Come noto, le drag queen sono al centro di battaglie scolastiche negli USA, in quanto i loro show, spesso di volgarità immane, sono impartiti a bambini, perfino piccoli, perfino a scuola.

 

L’evento in questione è chiamato «New York City Drag March», una marcia annuale di protesta e visibilità per il drag che si svolge a giugno, il tradizionale mese dell’orgoglio LGBTQ nella Grande Mela. L’evento prevede «musica ad alto volume, tanti balli, canti sfacciati… e centinaia di abiti fantastici» scrive l’enciclopedia online, che ha già aggiornato la sua voce ai fatti dell’altro giorno, mettendo un’ultima riga secondo cui «alcuni canti sfacciati durante la marcia del 2023 hanno suscitato critiche da parte dei conservatori».
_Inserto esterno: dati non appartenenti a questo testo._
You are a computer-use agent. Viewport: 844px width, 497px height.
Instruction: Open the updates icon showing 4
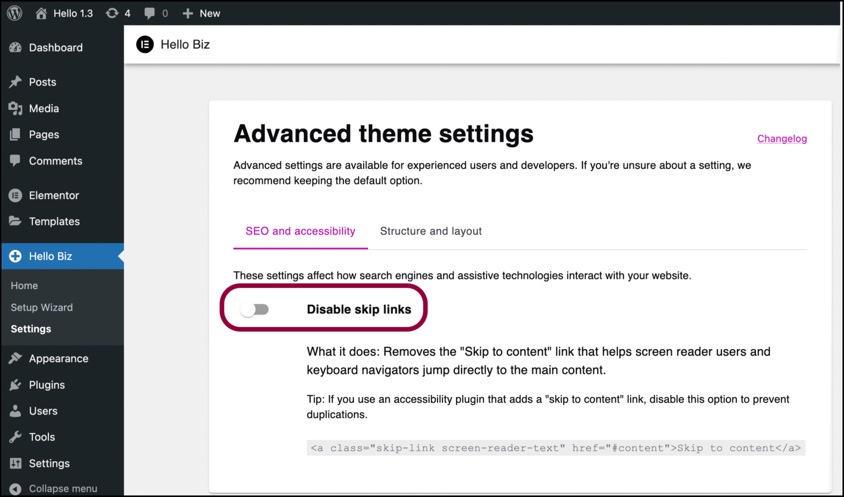tap(118, 13)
«Molti utenti online hanno sottolineato che il canto era molto probabilmente uno scherzo in risposta alle accuse di pedofilia che da destra arrivano alla comunità drag» scrive il New York Post.

 

Sarà, ma non è la prima volta che succede – nel senso, è un concetto messo in musica e in versi varie altre volte.

 

Qualcuno ricorderà, due anni fa – e sempre a giugno – lo scandalo intorno al San Francisco Gay Men’s Chorus, un coro di omosessuali della città californiana capitale morale dell’universo LGBT.

 

Il pezzo, che è uscito come un video-mosaico con decine di persone che si aggiungevano nel canto, si intitolava «Message From the Gay Community» («messaggio dalla comunità gay»).

 

Il video inizia con un cantante che introduce la melodia dicendo: «Mentre celebriamo l’orgoglio [«pride», ndr] e i progressi che abbiamo fatto negli ultimi anni, c’è ancora del lavoro da fare. Quindi a quelli di voi là fuori che stanno ancora lavorando contro la parità di diritti, abbiamo un messaggio per voi».

 

Il testo:

 

Per quelli di voi là fuori che ancora si oppongono a uguali diritti, abbiamo un messaggio per voi:

 

Pensate che spariremo presto, lottate contro i nostri diritti

Dite che tutti conduciamo vite che non potete rispettare, ma siete solo spaventati.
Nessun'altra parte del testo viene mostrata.